Quiero convencer a mi familia, y a los siete niños de irme a vivir allá.

¿Te gustaría vivir en un lugar así, después cuando se calme un poco más tu vida?

-Claro. De todas maneras. Yo no creo en la jubilación, creo que ese es un error de antes. Yo creo que hoy hay mucha pega, pero el tema en mi caso son los hijos. Tengo un primer matrimonio, donde tuve tres hijos que viven con su mamá, y yo no los podría dejar. Me muero. Y no creo que me dejarían irme.

Yo lo que pienso, es que cuando los hijos estén grandes y no te pesquen mucho, allí irme.

¿Hay algún aroma que te recuerde el lugar?

-El cordero de allá hecho al palo, es realmente… Tú dices Coyhaique, y se me viene ese olor de inmediato.

Para aquellos que aún no tienen la oportunidad de conocer Coyhaique, ¿cómo se lo describirías?

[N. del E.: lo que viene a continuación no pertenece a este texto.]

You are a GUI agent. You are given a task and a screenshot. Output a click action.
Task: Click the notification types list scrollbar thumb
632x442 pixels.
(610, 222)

-Tranquilidad. Fíjate que tienen menos fríos que nosotros, a pesar de los grados bajo cero, pero es seco el aire. Entonces tú puedes salir con un cortaviento y pasas piola. Las casas y los lugares son tan bien calefaccionados, con buena leña, entonces ya tienes un tema distinto. Es la vida que uno se imagina. Hay harto sol también. Coyhaique es una maravilla. Me parece que Coyhaique es la papa.

¿Qué es lo que más te gustó?

-El ritmo de vida, es tranquilo y relajado. Eso es lo que me parece más la papa. No esta vida frenética que tenemos acá en Santiago, con la modernidad, que en teoría la tecnología nos debería haber relajado, pero es al revés, nos acelera más.